==== Provided data ====

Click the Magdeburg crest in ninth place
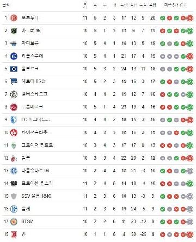Image resolution: width=196 pixels, height=242 pixels. coord(14,120)
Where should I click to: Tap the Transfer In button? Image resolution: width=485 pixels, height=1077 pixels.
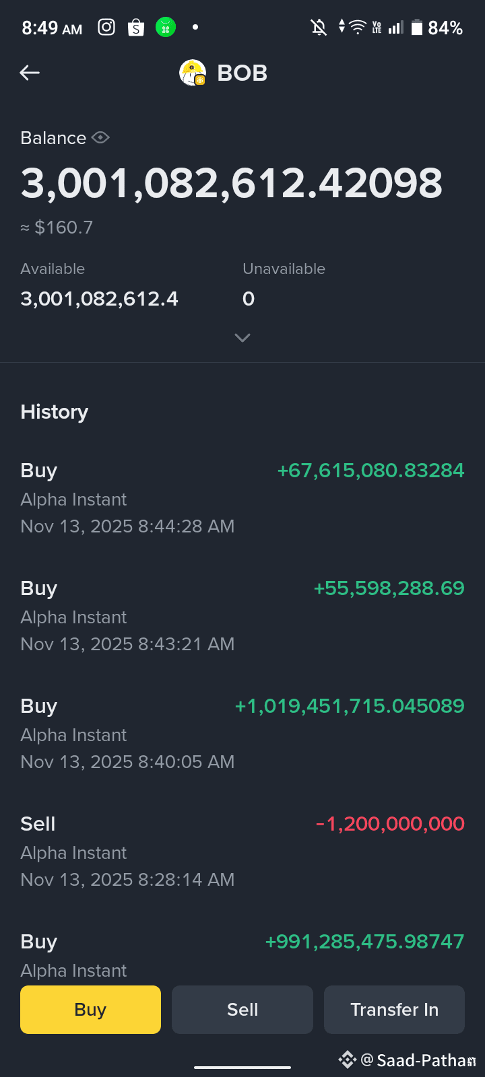pyautogui.click(x=394, y=1009)
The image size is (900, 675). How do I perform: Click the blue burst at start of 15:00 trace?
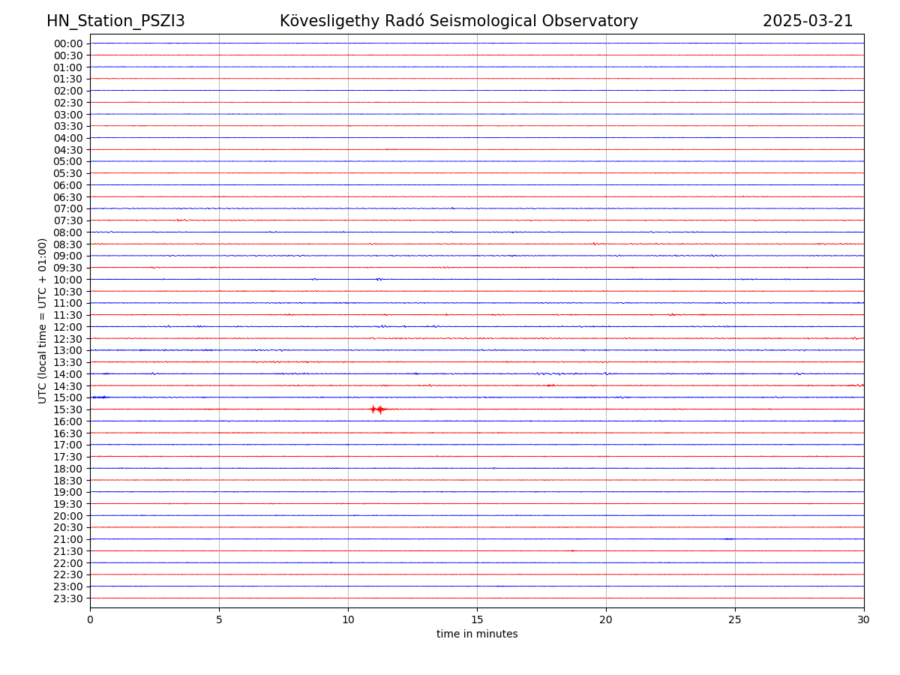(x=99, y=397)
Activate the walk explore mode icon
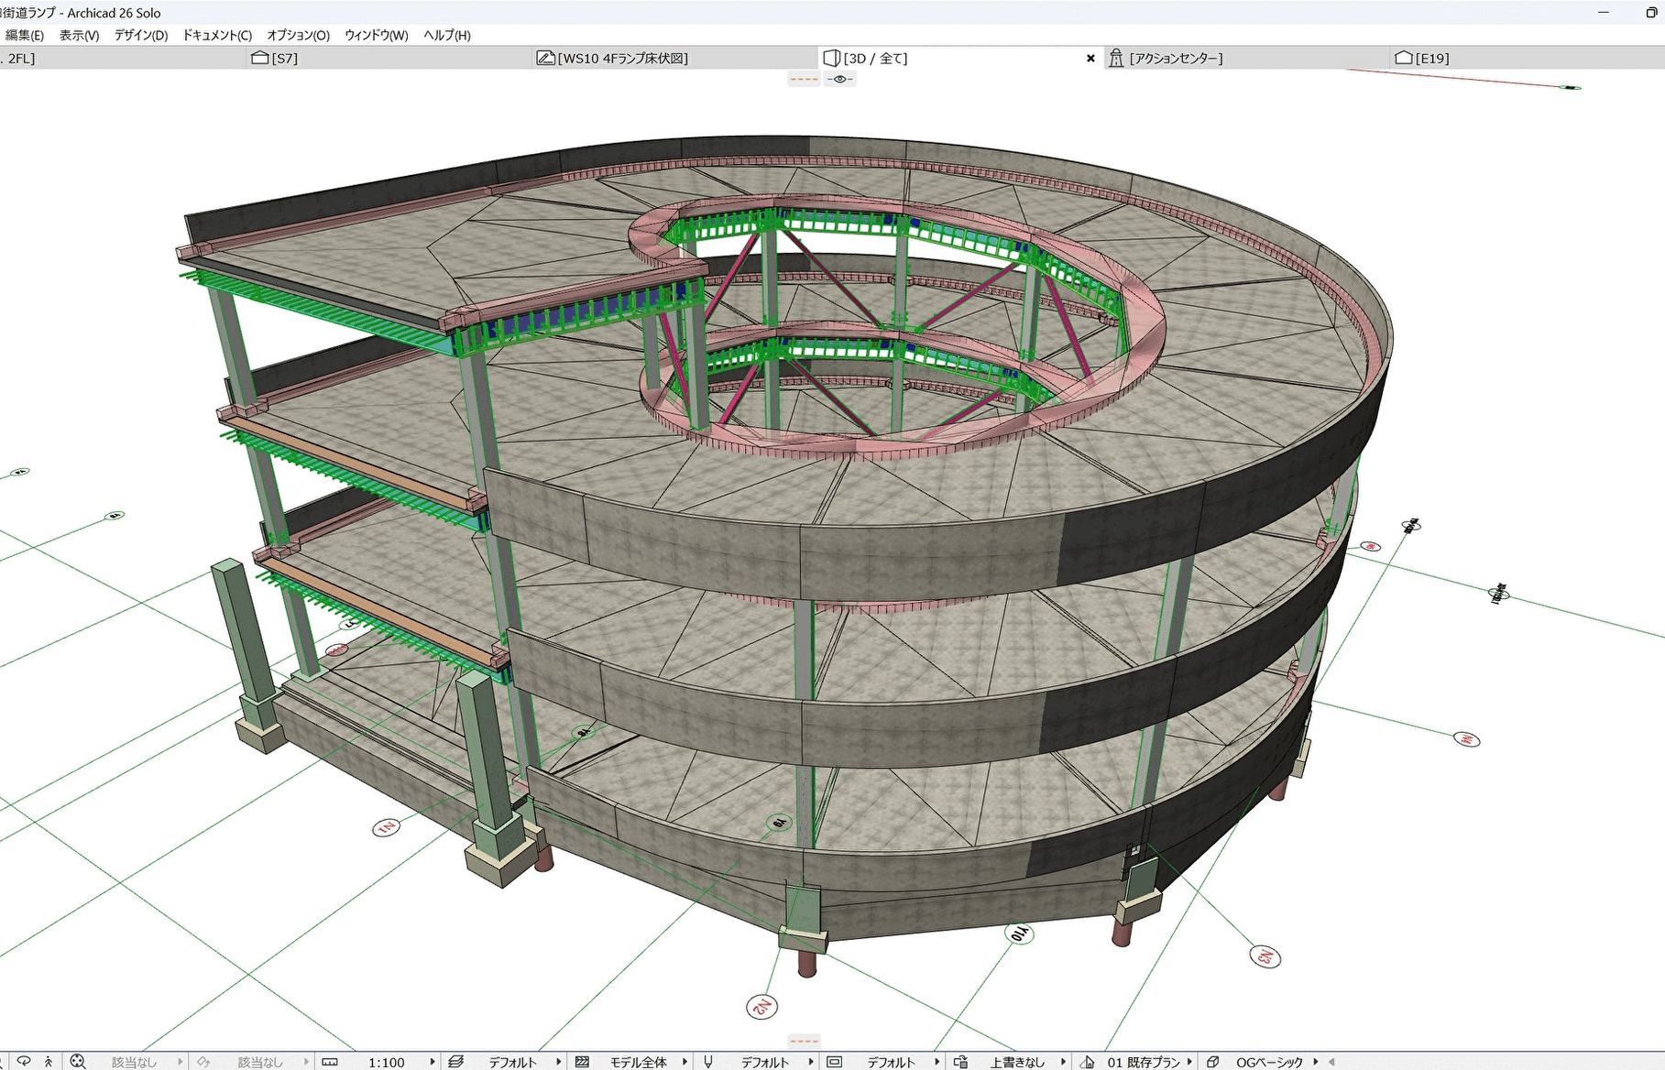 pos(49,1062)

====

> **Problem to work on**: Aside from the pictures, repeat the listing exactly.

> **Written solution**:
Click the Magdeburg crest in ninth place
Image resolution: width=196 pixels, height=242 pixels. coord(14,120)
Where should I click to: Tap the Transfer In button? Image resolution: width=485 pixels, height=1077 pixels.
pyautogui.click(x=394, y=1009)
The image size is (900, 675). How do I perform: Click the blue burst at start of 15:00 trace?
(x=99, y=397)
Activate the walk explore mode icon
 pos(49,1062)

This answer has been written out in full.